Based on the first year results from the analysis of the internal heat recovery concepts and the developments on the multifunctional catalyst synthesis and application, a full-scale MFR prototype was built. During the first six months of the second year this prototype was evaluated against the project emission targets. The MFR internal heat recovery capability was verified via tests on a flow test bench and on the real engine exhaust under fast regeneration conditions.

During the second semester of the second year two MFR prototypes were manufactured. The prototypes were equipped with pressure and temperatures sensors for monitoring the filter operation during the testing on the real engine exhaust. A dedicated system was built for the data acquisition and storage during the MFR operation. The prototypes have been tested in the conventional diesel exhaust of the APTL and their performance has been evaluated.

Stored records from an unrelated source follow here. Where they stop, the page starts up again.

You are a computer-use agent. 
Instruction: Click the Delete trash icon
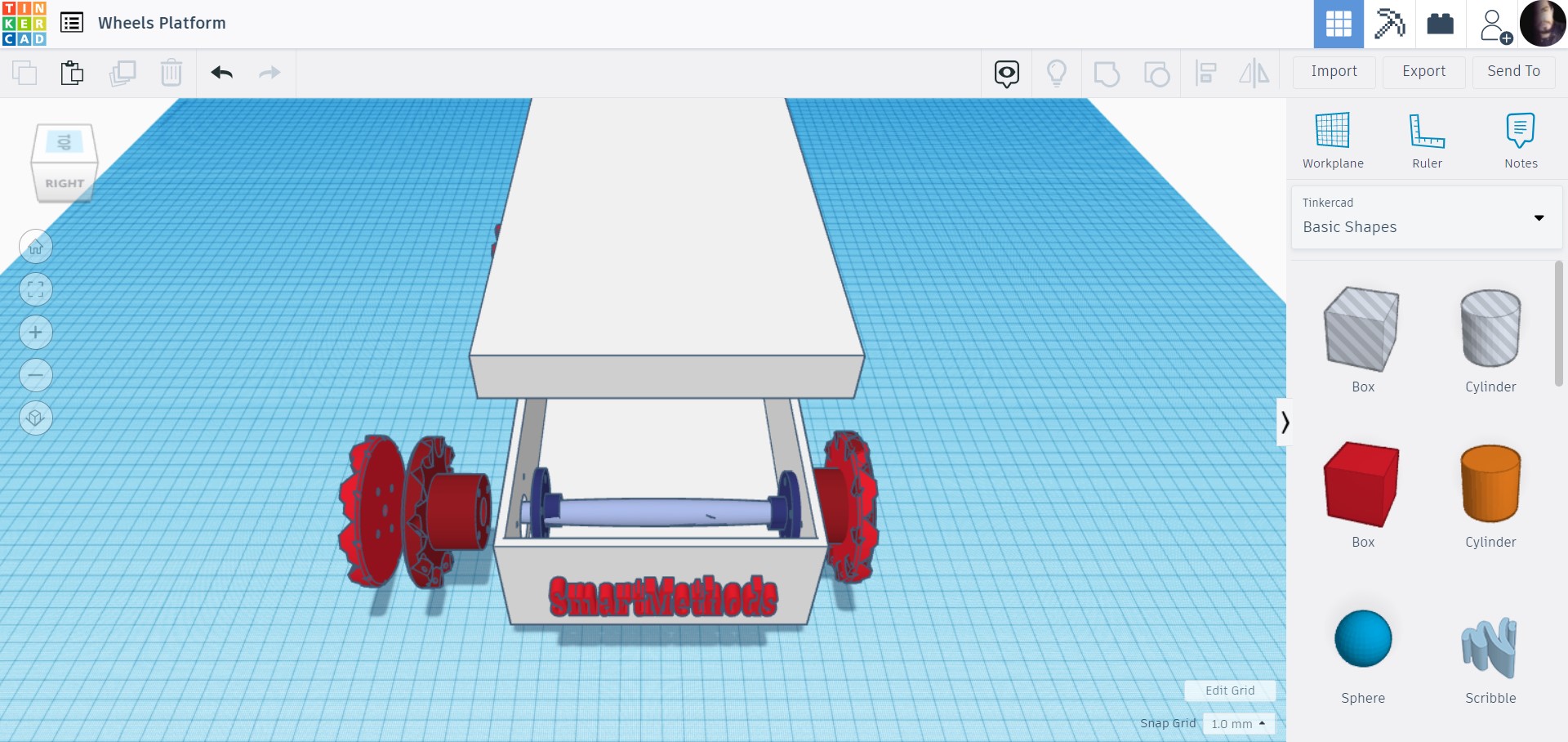[172, 72]
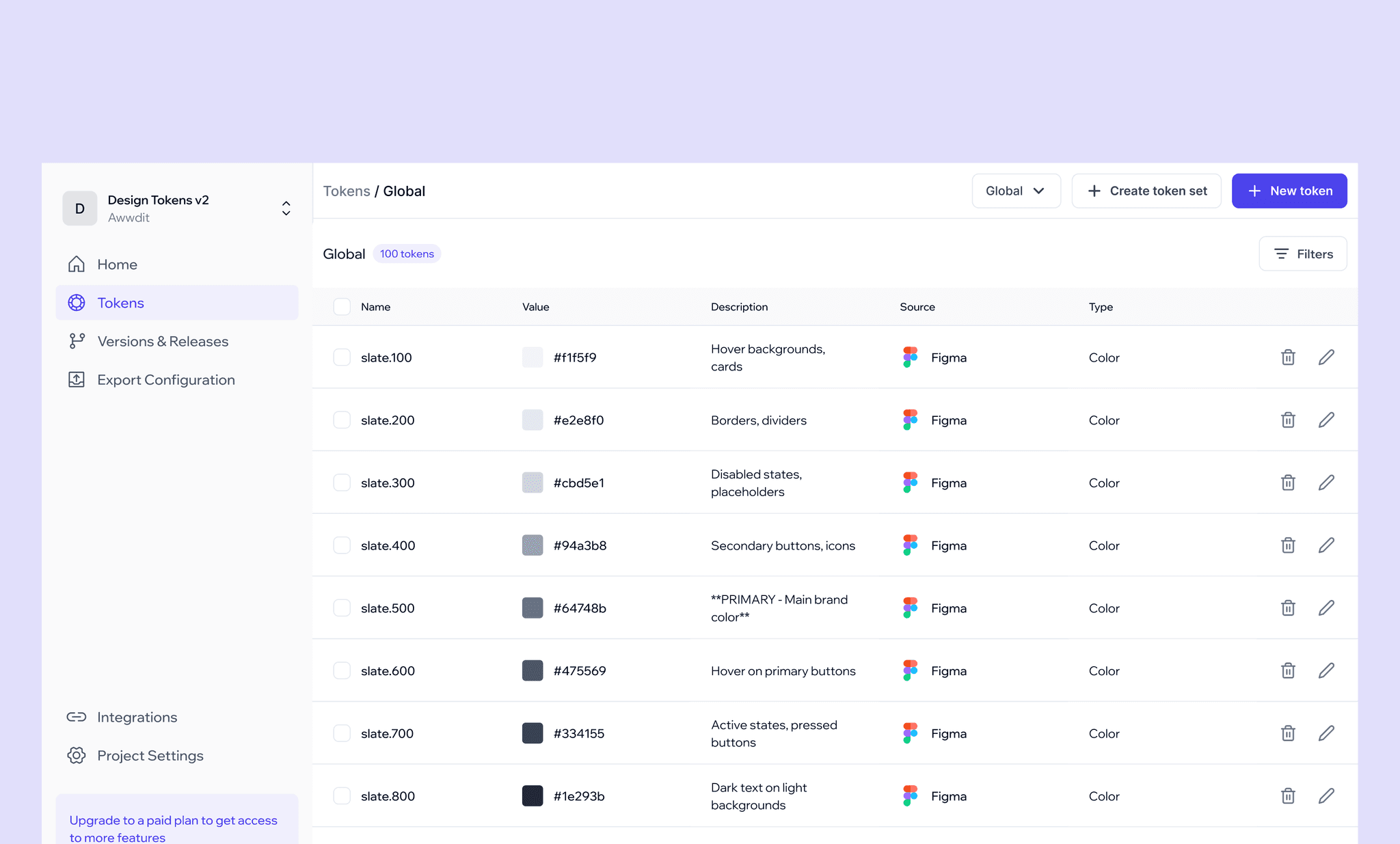Click Create token set button
Image resolution: width=1400 pixels, height=844 pixels.
1146,191
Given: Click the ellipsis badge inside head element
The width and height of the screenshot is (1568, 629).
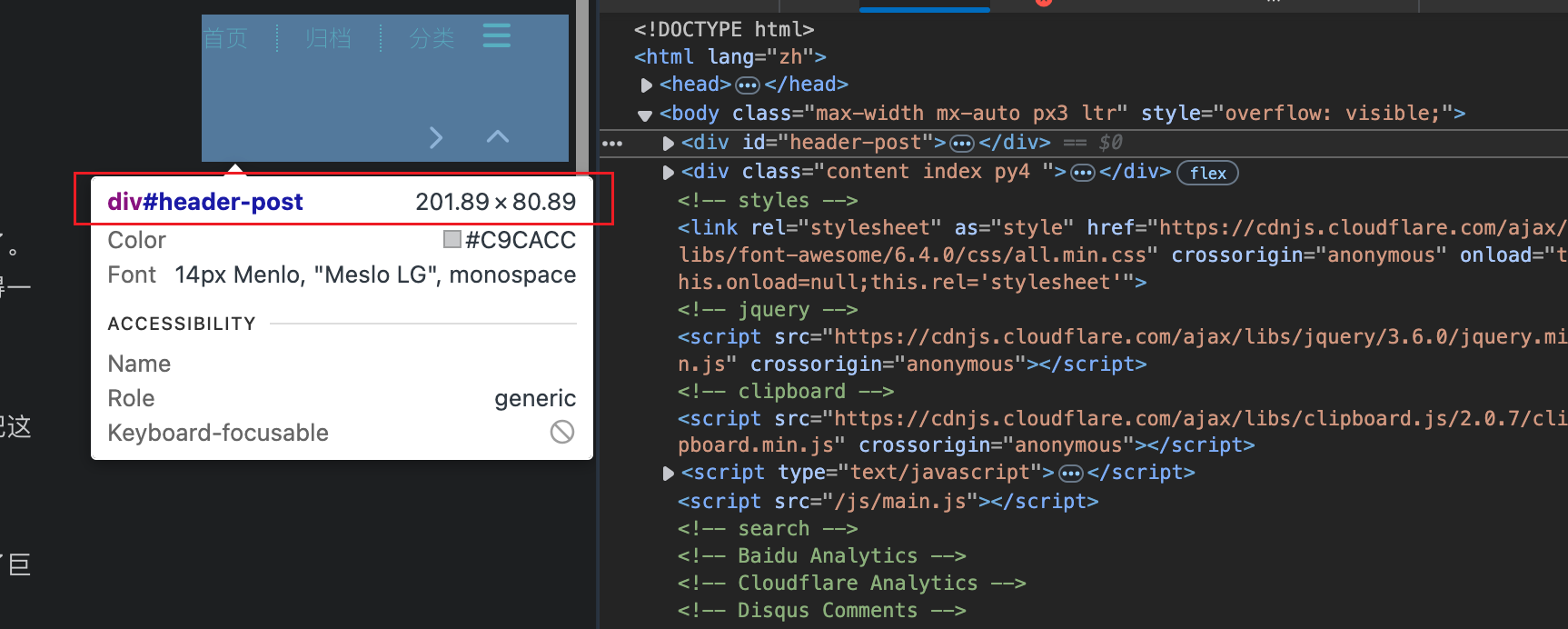Looking at the screenshot, I should point(747,85).
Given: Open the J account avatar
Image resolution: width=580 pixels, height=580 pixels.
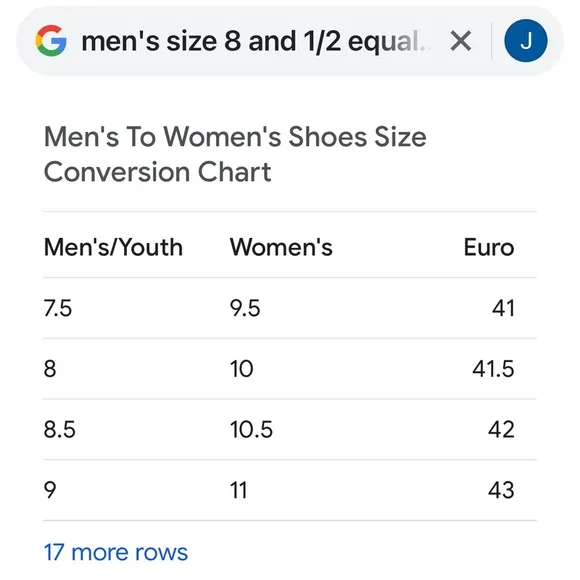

In the third period the MFR was tested in both, conventional as well as HCCI operation. The filter was aged at CIDAUT and the performance was measured on a conventional engine prior and after the aging. In parallel the performance in HCCI operation was tested at IFP.

The filtration efficiency of the filter was excellent and was retained after aging. The catalytic activity of the filter was significantly higher than the SA filters and was also retained after aging. The filter backpressure was comparable (or even better) than the SA filters. The effect of aging on the filter backpressure is either insignificant (UPVLC) or it causes a slight increase (APTL) mainly due to the accumulated ash particles originating from the engine oil consumption.

The IPSY MFR showed huge potential to reduce the fuel penalty of today's DPF regeneration operation. Cycle simulations have shown the possibility of fuel penalty reduction by approximately 25 % under real driving conditions. During the NEDC with a standard regeneration strategy over 45 % of the fuel penalty could be saved. The IPSY coated filter is also able to regenerate during low load phases without HC conversion in the DOC. This is a big advantage in terms of avoiding oil dilution, as late post injection is not longer needed in many engine operating points. The new IPSY filter combined with an optimized operation strategy that are realised by adequate ECU functions form a complete and new diesel particulate filter concept. This will contribute to the future compliance with the particulate matter and number emission legislation and at the same time address today's open development challenges.